This ruling applies for the following periods:
Income year ending 30 June 20XX
Income year ending 30 June 20XX
Income year ending 30 June 20XX
Income year ending 30 June 20XX
Income year ending 30 June 20XX
Income year ending 30 June 20XX
The scheme commenced on:
1 June 20XX
Relevant facts and circumstances
You were born in, and are a citizen of, Country X.
You travelled to Australia on a Country X passport.
You became a citizen of Australia, maintaining your Country X citizenship.
Your spouse and dependent children accompanied you to Australia and hold dual citizenship in Country X and Australia.
At present, you are a resident of Australia for taxation purposes, living here with your family.
You are currently employed by Company A.
You received a letter of offer from Company A to participate in their employee share scheme (the Plan) which qualified for the ESS start-up concessions.

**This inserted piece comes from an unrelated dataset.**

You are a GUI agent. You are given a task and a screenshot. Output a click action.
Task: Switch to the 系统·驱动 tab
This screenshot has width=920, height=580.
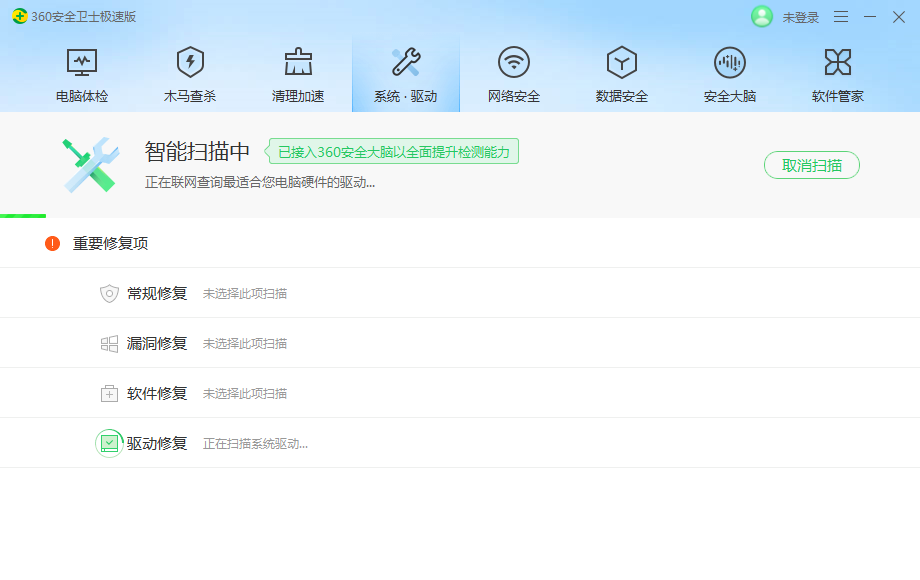coord(405,72)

You were granted options under the Plan for no consideration, with a specified exercise price and vesting schedule for the options.
Your options represented less than 10% of Company A's shares and are not taxable Australian property.
You do not own any property in Australia and currently lease accommodation in Australia, which will be terminated around the time you will depart Australia.
You currently have the following assets in Australia:
• Investment funds
• Shares in publicly listed companies on the Australian Stock Exchange
• Savings in bank accounts
• Australian superannuation
• A motor vehicle; and
• Household effects
You have an Australian driver's licence that you will cancel when you leave Australia.
You will sell your Australian shares when you relocate to Country X and will transfer your cash savings to Country X.
You will ship your personal effects and some of your household effects to Country X and will sell the items that you are not taking prior to leaving Australia.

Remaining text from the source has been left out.